Cultural complexity and evolution in fluctuating environments
Author(s) -
Laurel Fogarty
Publication year - 2018
Publication title -
philosophical transactions of the royal society b biological sciences
Language(s) - English
Resource type - Journals
SCImago Journal Rank - 2.753
H-Index - 272
eISSN - 1471-2970
pISSN - 0962-8436
DOI - 10.1098/rstb.2017.0063
Subject(s) - conformity , population , cultural transmission in animals , population size , ecology , cognitive psychology , psychology , social psychology , evolutionary biology , sociology , biology , demography
The effect of environmental change on the rate of innovation and level of cultural complexity in a population is a theoretically understudied piece of an important puzzle at the heart of cultural evolution. Many mathematical models of cultural complexity have focused on the role of demographic factors such as population size or density. However, statistical studies often point to environmental variability as an important factor determining complexity in many cases. The aim of this study is to explore the interaction between environmental fluctuations and the rate of cultural innovation within a population and to examine the relationship between rates of innovation and the probability of maintaining a complex cultural repertoire in a changing environment.

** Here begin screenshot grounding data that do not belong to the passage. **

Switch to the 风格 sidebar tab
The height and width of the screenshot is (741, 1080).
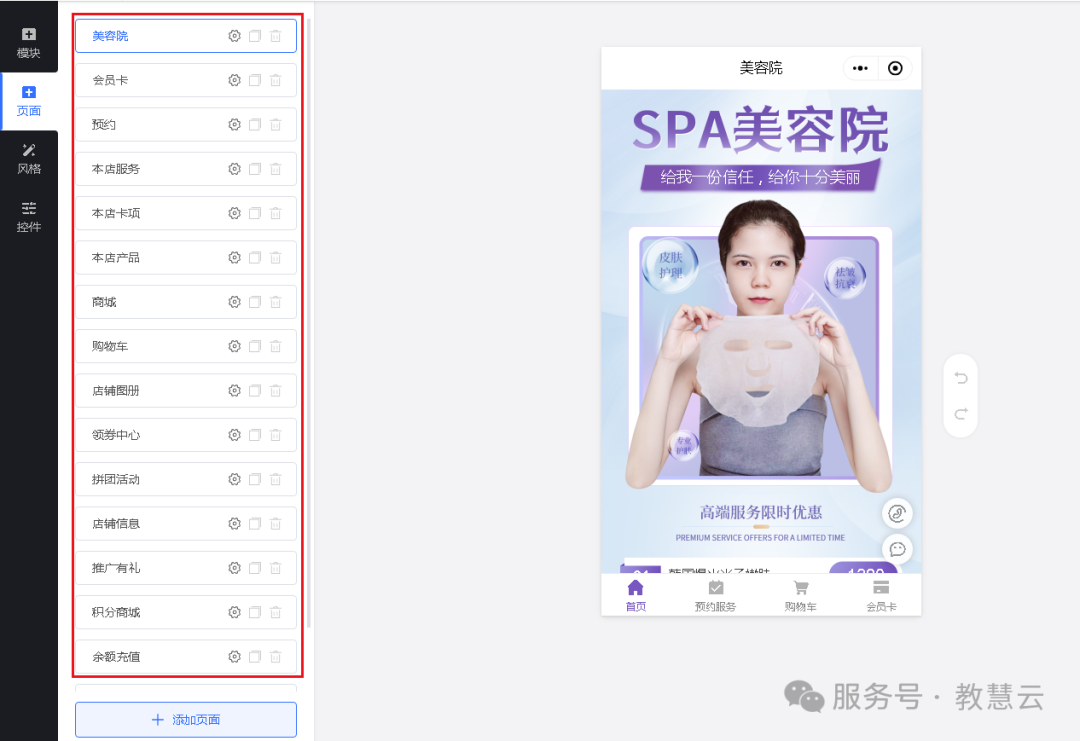(29, 159)
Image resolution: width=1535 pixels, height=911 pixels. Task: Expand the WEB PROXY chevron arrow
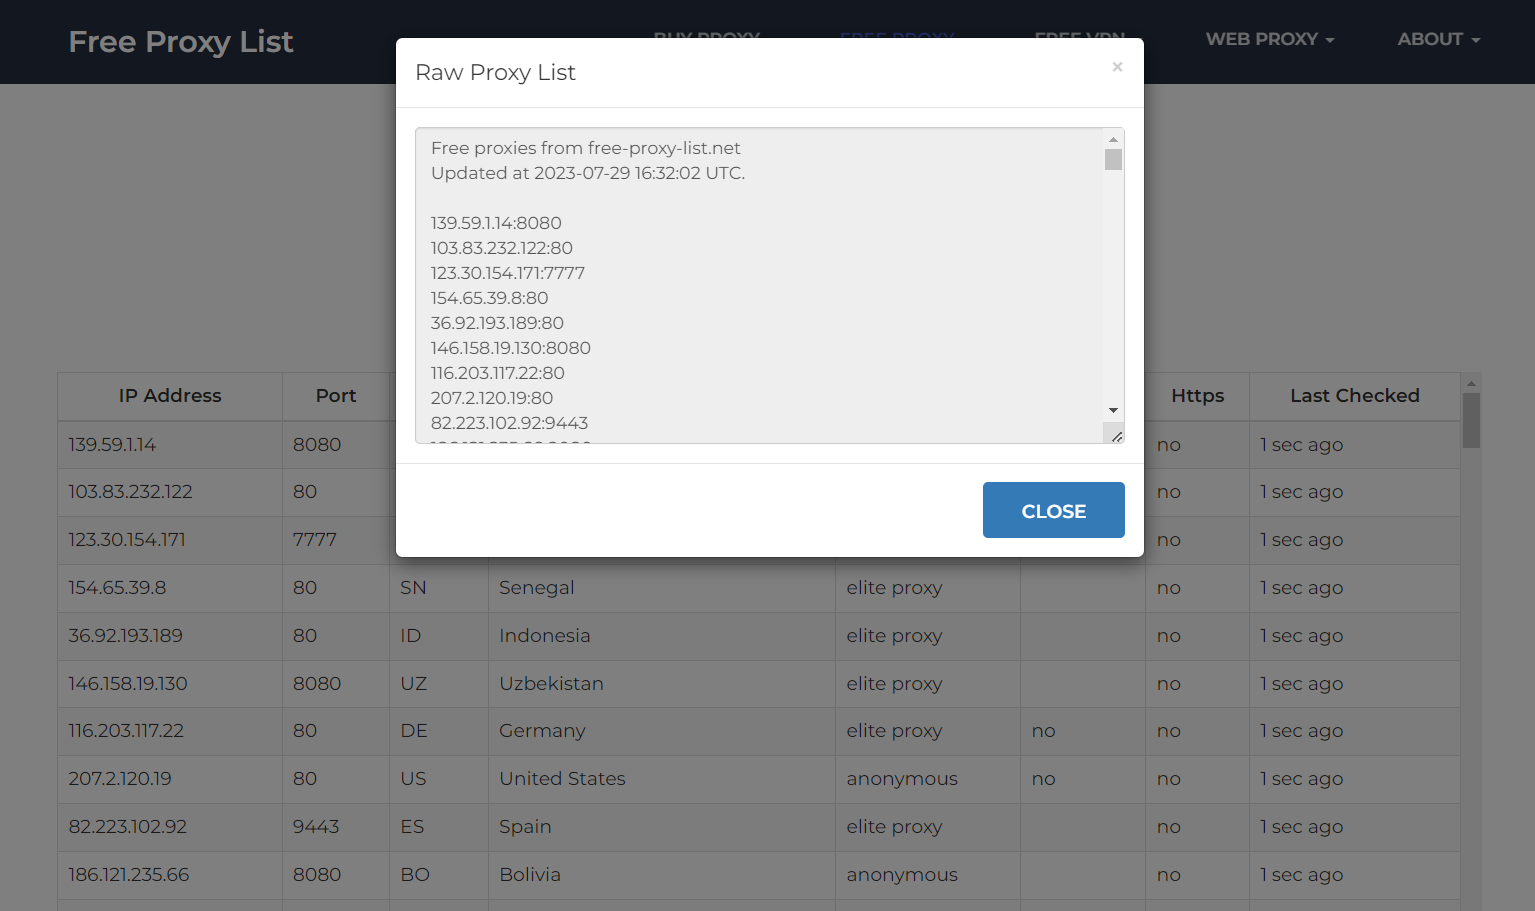(x=1330, y=41)
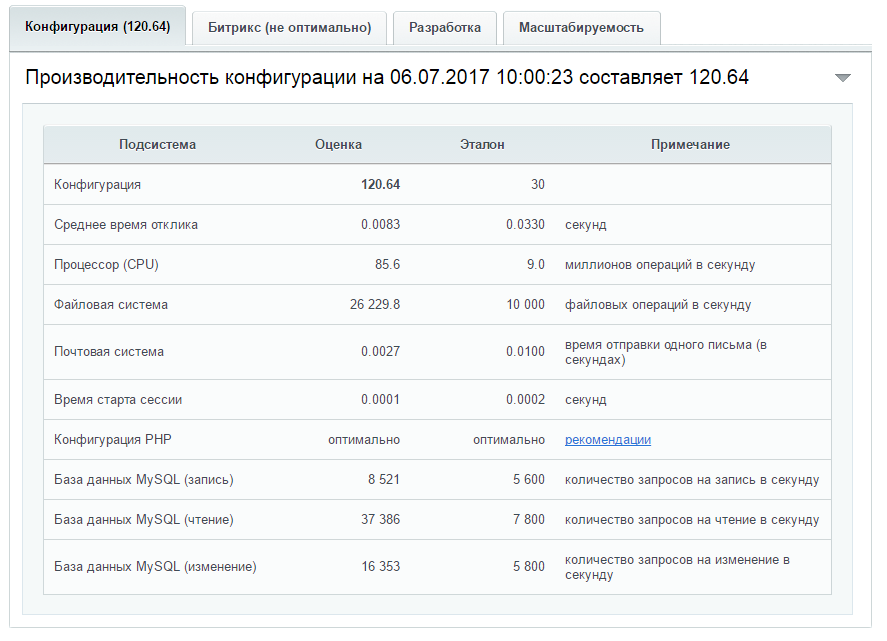This screenshot has width=887, height=641.
Task: Switch to the Конфигурация (120.64) tab
Action: coord(97,27)
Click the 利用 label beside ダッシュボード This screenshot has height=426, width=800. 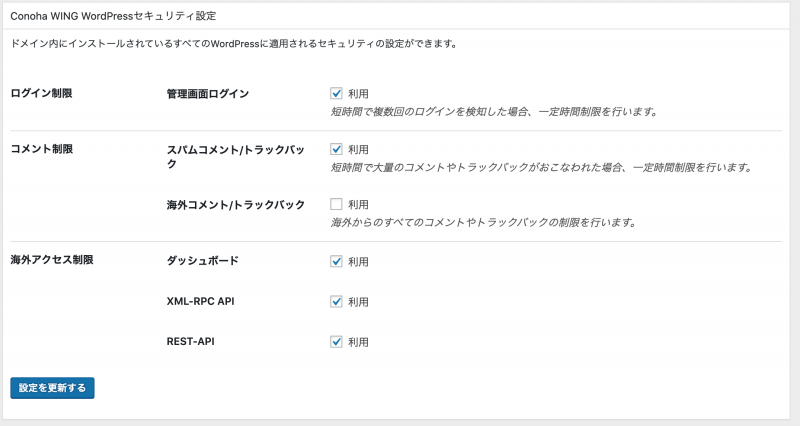[358, 262]
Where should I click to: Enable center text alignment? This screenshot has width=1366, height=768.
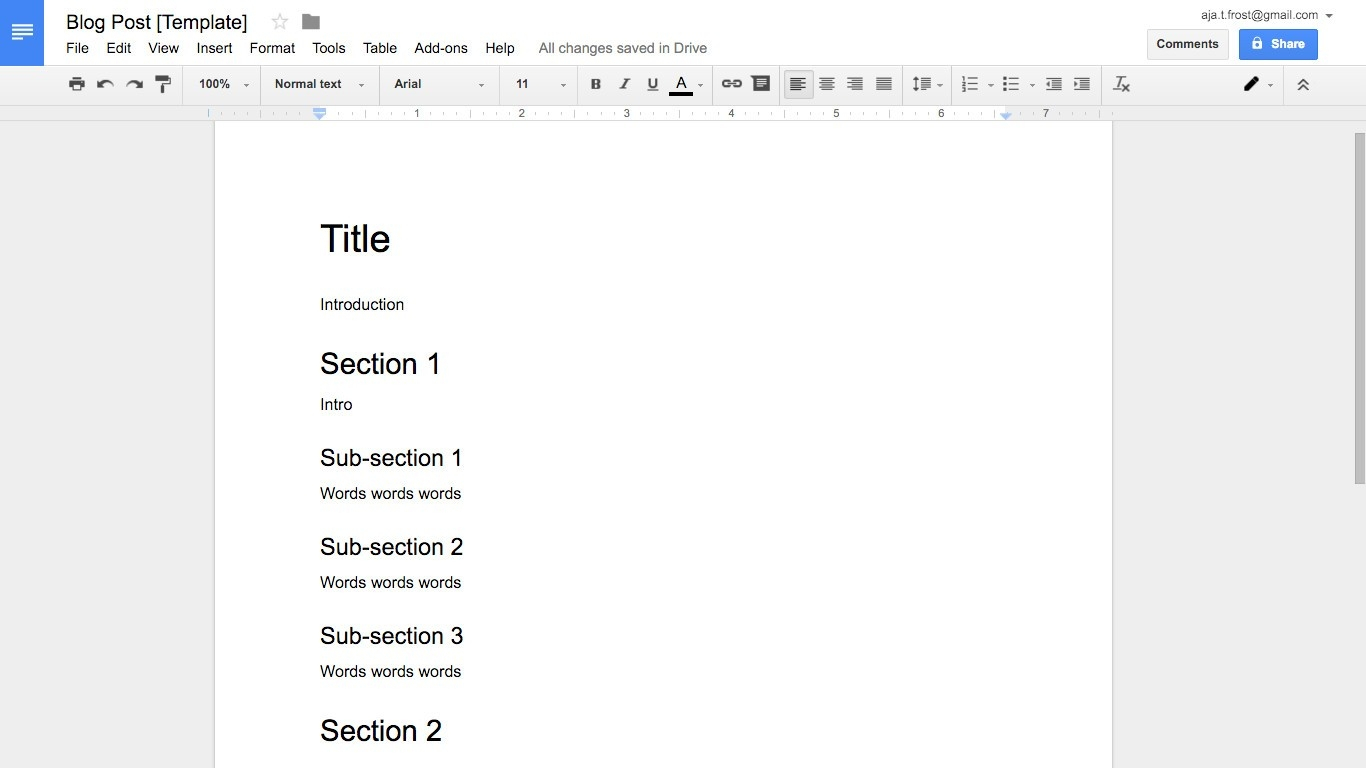[826, 84]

Two models are presented that draw on previous models used to examine rates of genetic mutation. The models show that, as in a genetic system, the stable rate of cultural innovation in a population decreases with environmental stability and increases in unstable environments. This effect is similar but quantitatively different for different modes of cultural transmission (success bias, conformity bias and random oblique learning). The model shows that innovation can increase diversity but that this relationship depends critically on learning mode and learning parameters. This article is part of the theme issue ‘Bridging cultural gaps: interdisciplinary studies in human cultural evolution’.